*** DATASET Section Begins ***

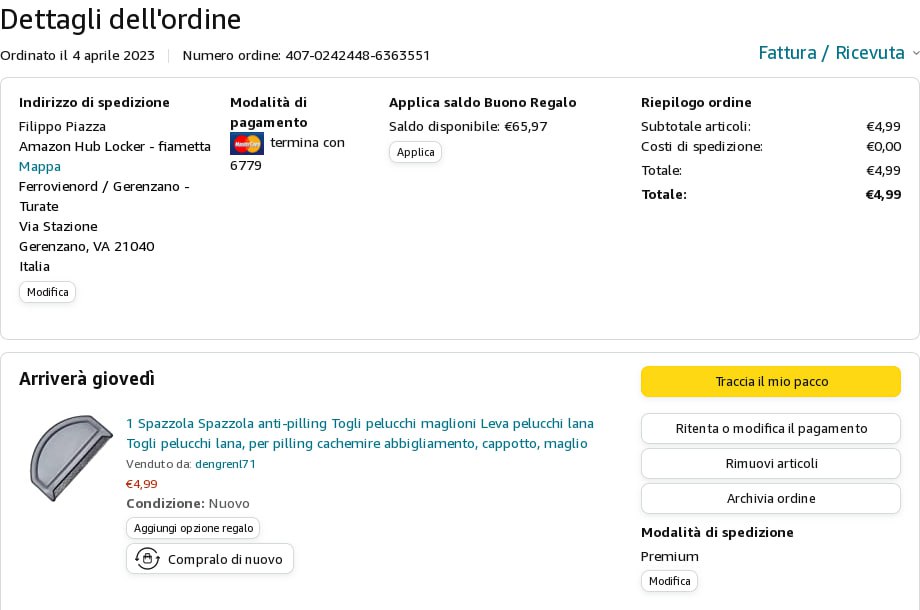Image resolution: width=920 pixels, height=610 pixels.
Task: Click the yellow Traccia il mio pacco button
Action: click(770, 381)
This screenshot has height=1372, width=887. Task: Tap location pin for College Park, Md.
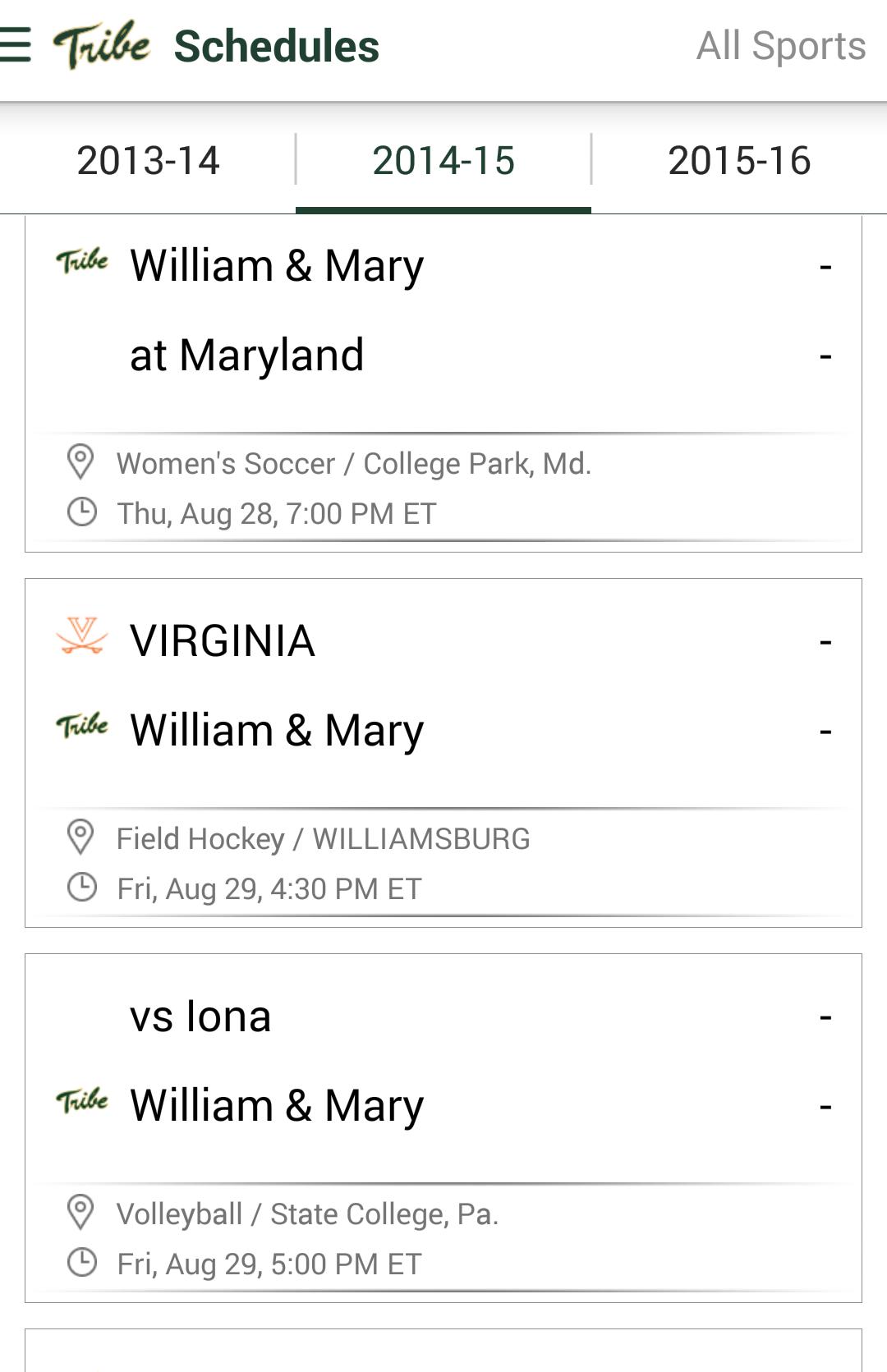80,462
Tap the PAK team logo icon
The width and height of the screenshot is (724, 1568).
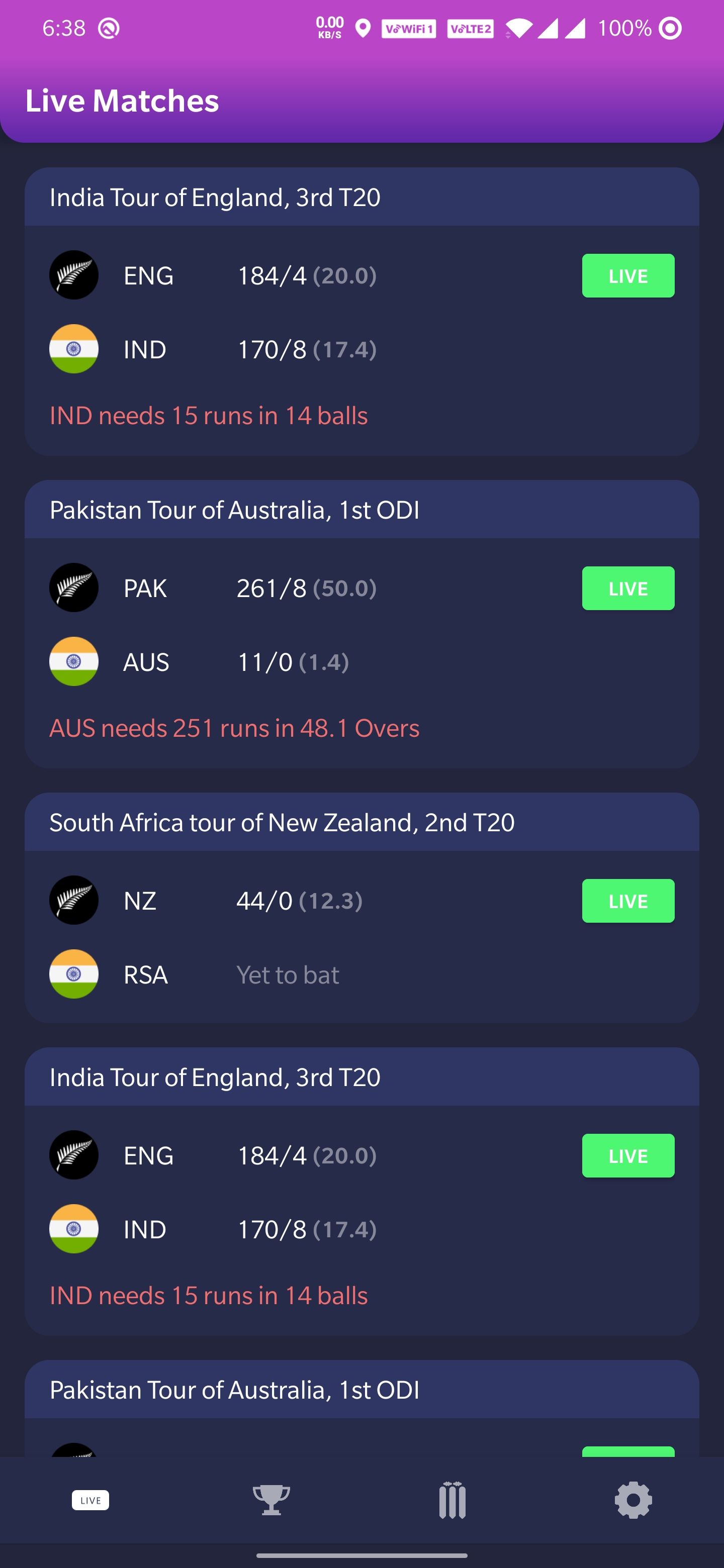(74, 587)
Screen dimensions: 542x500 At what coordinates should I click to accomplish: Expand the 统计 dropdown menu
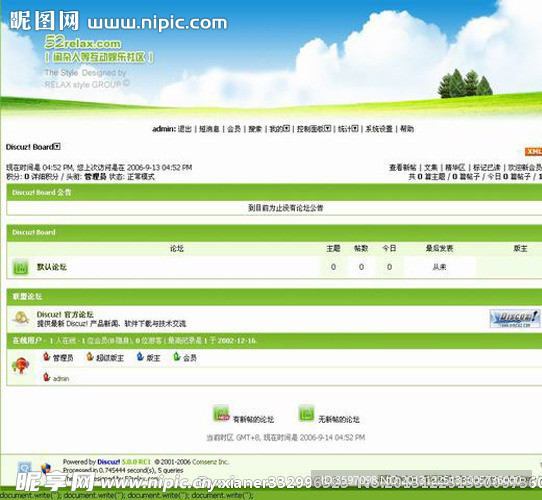point(355,129)
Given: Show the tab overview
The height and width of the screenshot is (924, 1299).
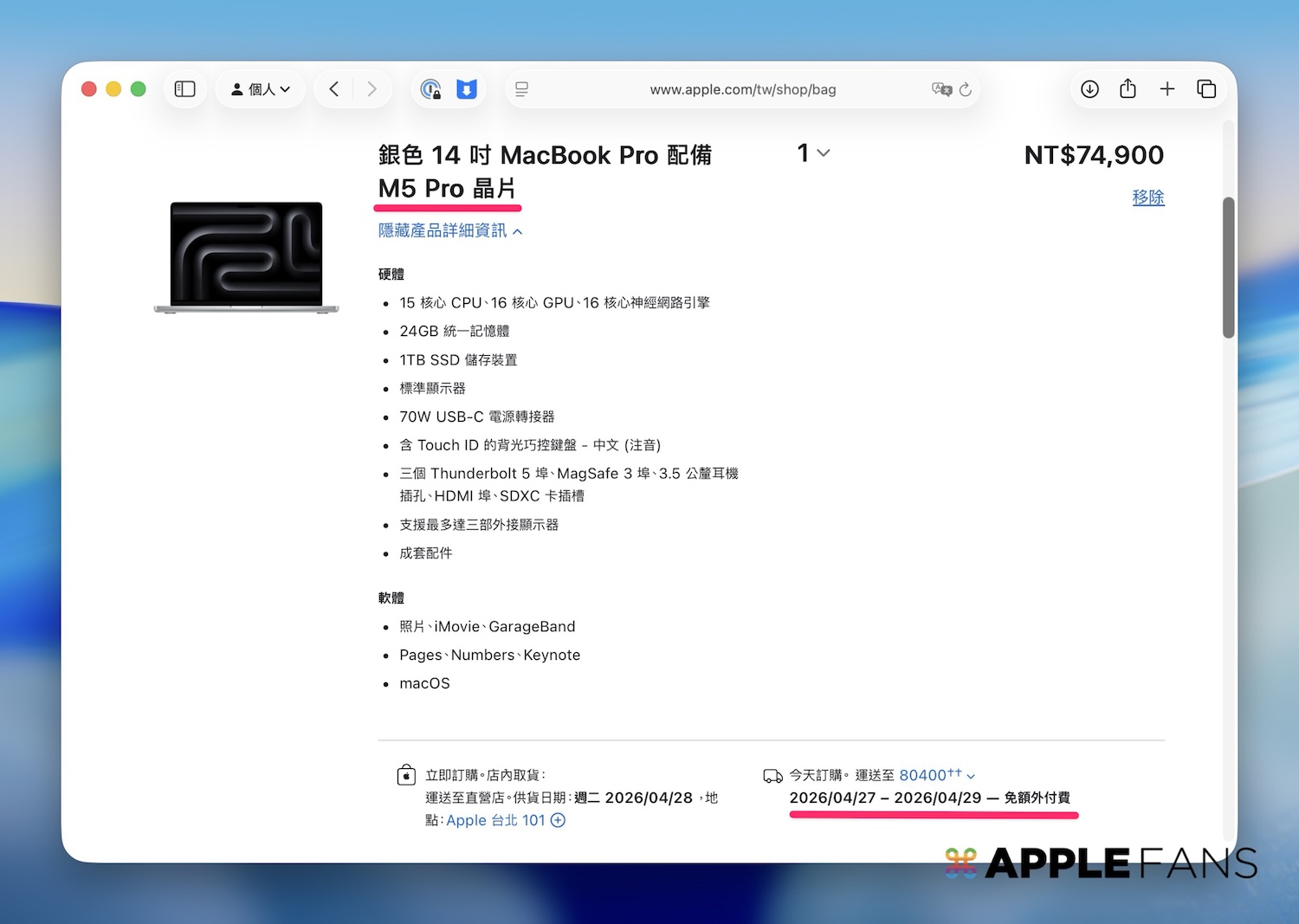Looking at the screenshot, I should coord(1206,89).
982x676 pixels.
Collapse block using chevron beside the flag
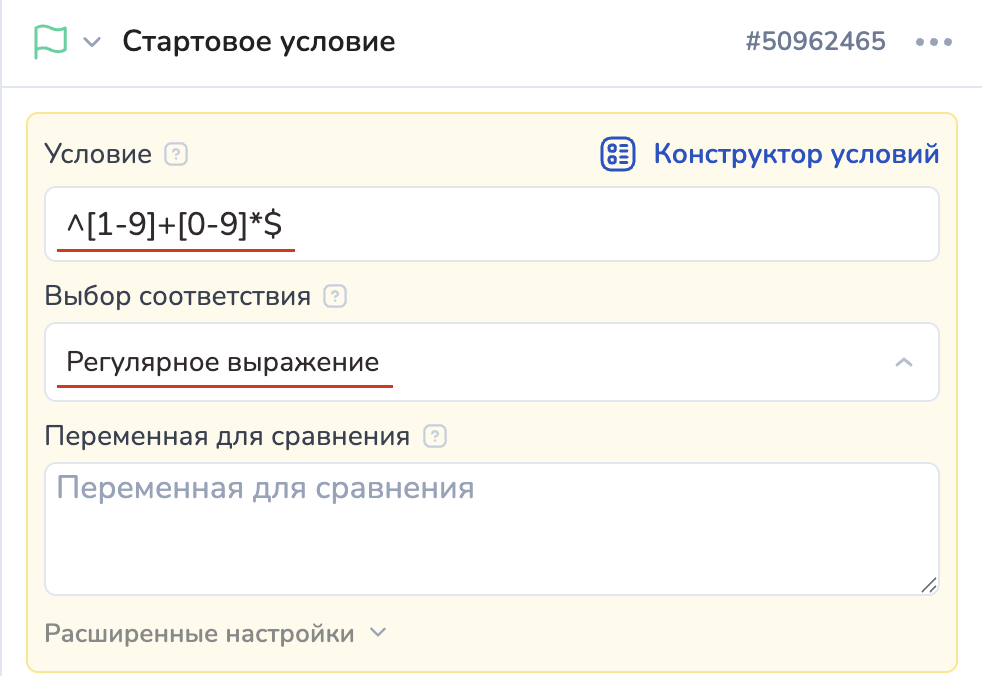pos(92,42)
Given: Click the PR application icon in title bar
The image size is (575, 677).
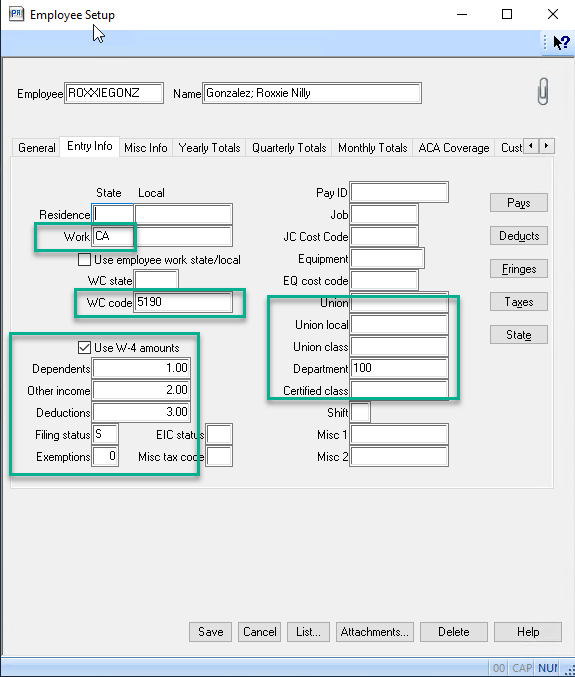Looking at the screenshot, I should point(16,14).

*** DATASET Section Ends ***

PROBLEM STATEMENT
Which of the lines in the listing above include "Given"? Report each of them.

EXERCISE SOLUTION
Given: Show the tab overview
Given: Click the PR application icon in title bar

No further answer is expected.